Als Übersetzer setzt man sich nicht nur mit der Sprache auseinander. Vielmehr muss man auch die kulturellen Gegebenheiten der jeweiligen Sprachräume kennen. Nur durch kulturspezifische Kenntnisse ist es möglich, kulturellen Missverständnissen vorzubeugen.
Diesem sehr spannenden Thema möchte ich in meinem Blog einen eigenen Bereich widmen. In der Kategorie „Kultur“ werde ich Ihnen die tschechische und polnische Kultur näher bringen. Ich möchte Sie sowohl aus den historischen als auch den aktuellen Aspekten beleuchten. Hier erfahren Sie vieles über die politischen, wirtschaftlichen, kulturellen und anderen gesellschaftlichen Ereignisse und vom Sprachwandel in Tschechien und Polen. Dadurch wird deutlich, in welchem Maße kompetente Übersetzer und Dolmetscher durch ihre Arbeit zur kulturellen Verständigung beitragen.
Beginnen möchte ich mit dem von mir verfassten Artikel, den Sie vielleicht schon von meiner Webseite kennen. Dieser Artikel bietet sich gut als Einstieg an, da er die polnischen Bräuche und Gewohnheiten kurz vorstellt und Ihnen Tipps zum Verstehen der polnischen Mentalität gibt. Dabei stört es nur wenig, dass der Artikel eigentlich aus Anlass der Fußball-Europameisterschaft 2012 in Polen und der Ukraine geschrieben wurde. Die beschriebenen Gewohnheiten sind auch nach der Meisterschaft gleich geblieben und gelten nicht nur für Fußballfans. Ich wünsche Ihnen auf jeden Fall viel Spaß beim Lesen!
________________________________________________________
Zu Gast bei Freunden
Fußball-Europameisterschaft 2012 in Polen und der Ukraine
Nun ist es wieder so weit, die nächste Fußball-Europameisterschaft ist da.
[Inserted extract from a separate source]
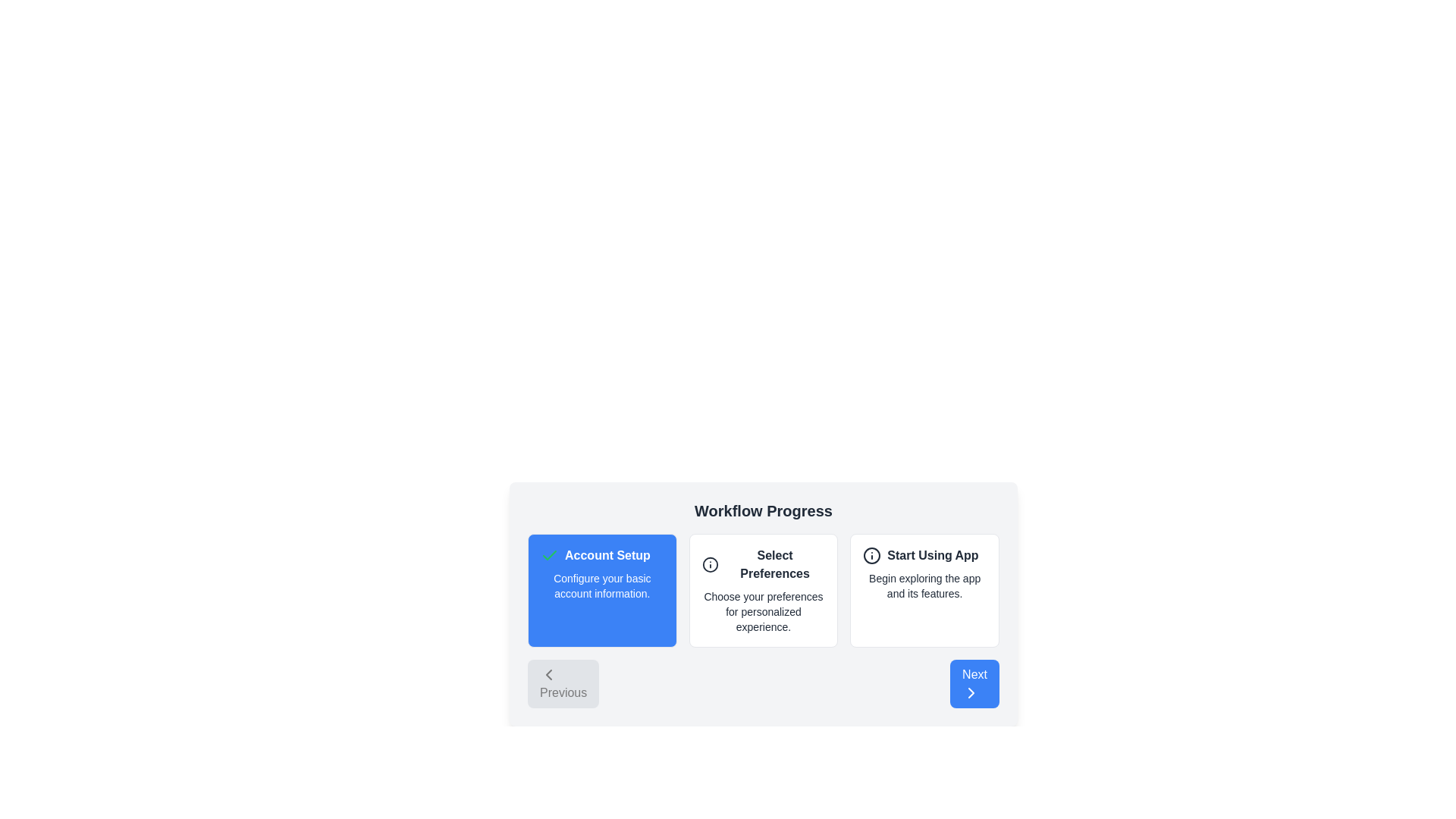 The width and height of the screenshot is (1456, 819). I want to click on text label 'Start Using App' which is displayed in bold font on the rightmost card of the horizontal step-by-step workflow, so click(932, 555).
Diesmal findet die Mistrzostwa Europy w Piłce Nożnej 2012 bzw. ЧемпіонатЄвропизфутболу2012in Polen und der Ukraine statt. Dieses sportliche Großereignis bietet eine gute Gelegenheit, die polnischen Bräuche und Gewohnheiten kurz vorzustellen.
Sollten Sie mal – sei es als Fußballfan oder als Tourist – einen Besuch bei Ihren polnischen Freunden planen, können Ihnen folgende Tipps beim Verstehen der polnischen Mentalität behilflich sein, Sie vor Missverständnissen bewahren und das unangenehme Treten ins Fettnäpfchen vermeiden.
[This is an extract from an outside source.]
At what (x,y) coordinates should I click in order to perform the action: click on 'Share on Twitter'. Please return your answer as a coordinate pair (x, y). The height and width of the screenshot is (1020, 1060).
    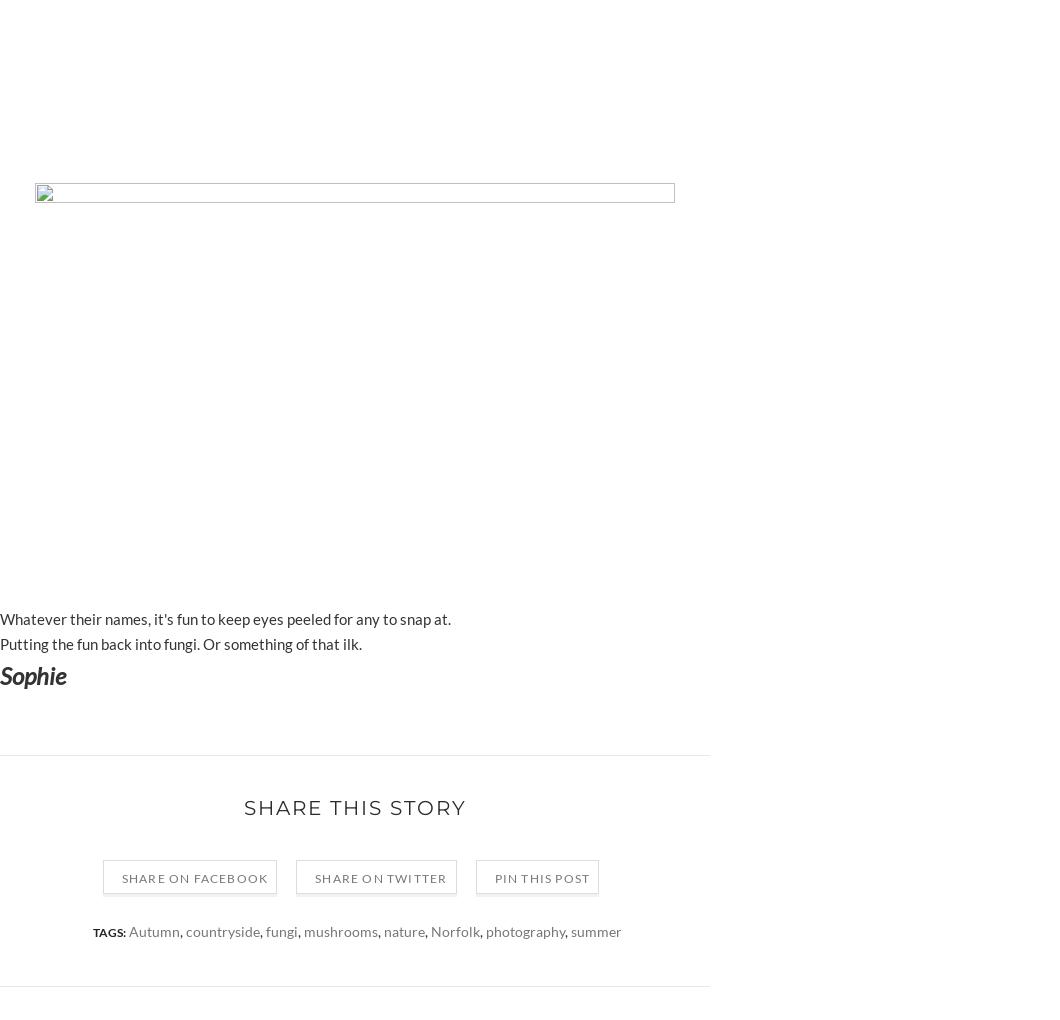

Die Polen sind zunächst einmal ein sehr gastfreundliches Volk. Mit Sicherheit werden Sie von Ihren polnischen Freunden, Bekannten oder Verwandten nach Hause eingeladen. Dort erwartet Sie viel Essen und trinken. Bedienen Sie sich! Das Verweigern von Speis und Trank gleicht einer hundertprozentigen Missachtung des Gastgebers. Die polnische Hausherrin wird Ihnen alle selbst gemachten Leckereien servieren, die sie im Haus findet. Der polnische Hausherr wird mit Bier und selbstverständlich Wodka nicht geizen. Trinken Sie mit oder nippen Sie wenigstens an Ihrem Wodkaglas. Ausreden jeglicher Art könnten die Gastgeber als Beleidigung auffassen. Essen Sie nicht zu viel vor Ihrem Besuch. Denn mehrere Gänge und viel Fleisch sind vorprogrammiert, selbst wenn Sie eigentlich nicht zum Essen eingeladen waren. Im Polen zeigt die Menge an Fleisch auf dem Tisch, wie wohlhabend eine Familie ist.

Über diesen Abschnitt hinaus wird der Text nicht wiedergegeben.